Sniffling and shivering from the cold, Eschrich detailed the seemingly impossible task he and the estimated 85-person shovel crew faced while being compensated $20 an hour. Winds whipped at 30 mph (48 kph), and snow was falling at a rate of 2 inches (5 centimeters) per hour at what was supposed to be the game’s 1 p.m. EST kickoff, which has been pushed back to Monday at 4:30 p.m.

“It would have been absolutely impossible (to play). We could barely see the next row down from us. And unfortunately, it’s still that way,” Eschrich told The Associated Press by phone in the mid-afternoon. “We made progress shoveling, but not much at all.”

He said bleacher seats were entirely buried by snow, adding that it was treacherous to travel the mere two blocks to the stadium from where he camped overnight.

“I’m very happy they put the travel ban into effect,” said Eschrich, who works for Live Storms Media, and made the 16-hour trip north from Alabama, where he had planned to get video of tornadoes. “Nobody should be out here.”
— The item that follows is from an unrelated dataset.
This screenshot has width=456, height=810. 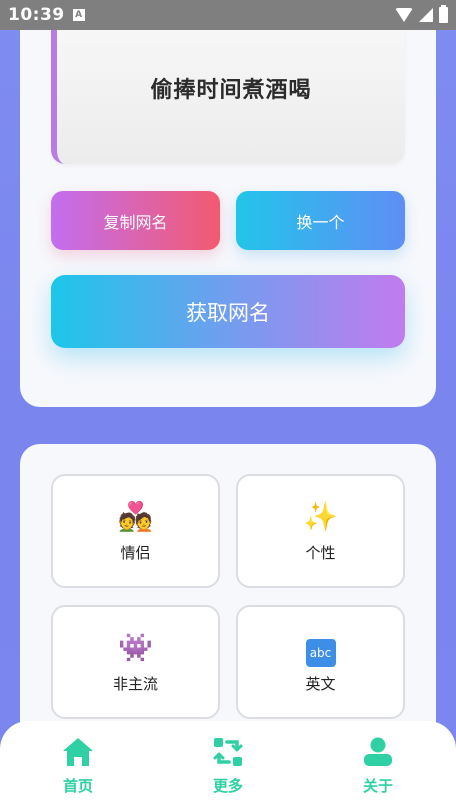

The Buffalo region, which includes the Bills’ home in Orchard Park, was mostly at a standstill, with a travel ban in place due to a dangerous lake-effect storm that began on Saturday and was expected to last through Sunday night.
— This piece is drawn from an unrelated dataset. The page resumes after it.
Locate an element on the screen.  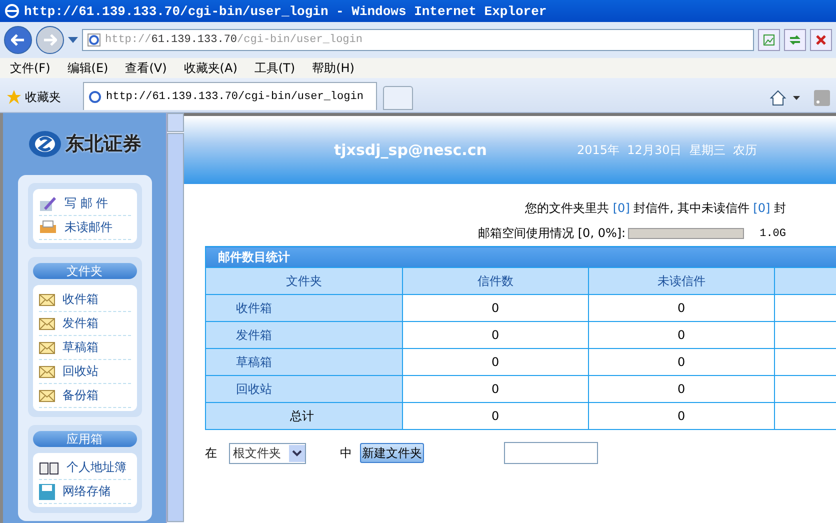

The storm was projected to dump up between 1 and 3 feet of snow, with the heaviest accumulation around Orchard Park.

With the storm’s brunt expected to wane by Sunday night, the National Weather Service’s forecast for Monday called for a chance of snow showers in the morning and a high of 19 degrees Fahrenheit (minus-7 Celsius), but with strong wind making it feel like minus-5 (minus-21).

On Sunday, New York Gov. Kathy Hochul said she expected the game to kick off as scheduled, with the end of the storm allowing time for roads and the stadium to be cleared of snow. A day earlier, Hochul and the NFL cited public safety concerns as the reason to push the game back to Monday.
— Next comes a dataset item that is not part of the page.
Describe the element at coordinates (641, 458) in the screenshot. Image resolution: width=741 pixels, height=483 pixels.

Bills players and staff spent Sunday at home. The Steelers arrived Sunday afternoon with travel restrictions having been lifted at Buffalo Niagara International Airport and northern parts of Erie County.

Former Bills center Eric Wood recalled his first time experiencing a lake-effect storm in Buffalo in November 2014, which has since been dubbed “Snowvember.” The storm dumped nearly 7 feet (2.1 meters) of snow on Orchard Park over a four-day stretch and led to Buffalo’s home game against the New York Jets being moved to Detroit.

Wood was among seven Bills players in his neighborhood who had to be picked up by snowmobile and transported to the team’s facility before being bused to the airport.

“The whiteout conditions are like nothing I had ever experienced,” said Wood, who’s from Cincinnati. “Until you experience this snow and understand its effect, it’s hard to appreciate what can truly happen in such a short amount of time, and often without notice.”

Wood’s next experience with lake-effect snow happened in December 2017, when a storm hit an hour before kickoff and caused whiteout conditions inside the stadium during a game against Indianapolis. Stadium crews were unable to keep up with the falling snow, using blowers to uncover the yard lines.

Their field was so blanketed by snow that Colts kicker Adam Vinatieri lost his footing and missed a 43-yard field-goal attempt as time expired, and Buffalo won 13-7 in overtime on LeSean McCoy’s 21-yard touchdown run. Bills players celebrated by making snow angels and throwing snowballs.

“Fans had a ton of fun watching us slip and slide over the field, but it wasn’t always fun to play in, not being able to move, and you’re freezing and all that,” Wood recalled with a laugh.

Today, it’s a cherished memory for Wood, in part because the win helped the Bills snap a 17-season playoff drought.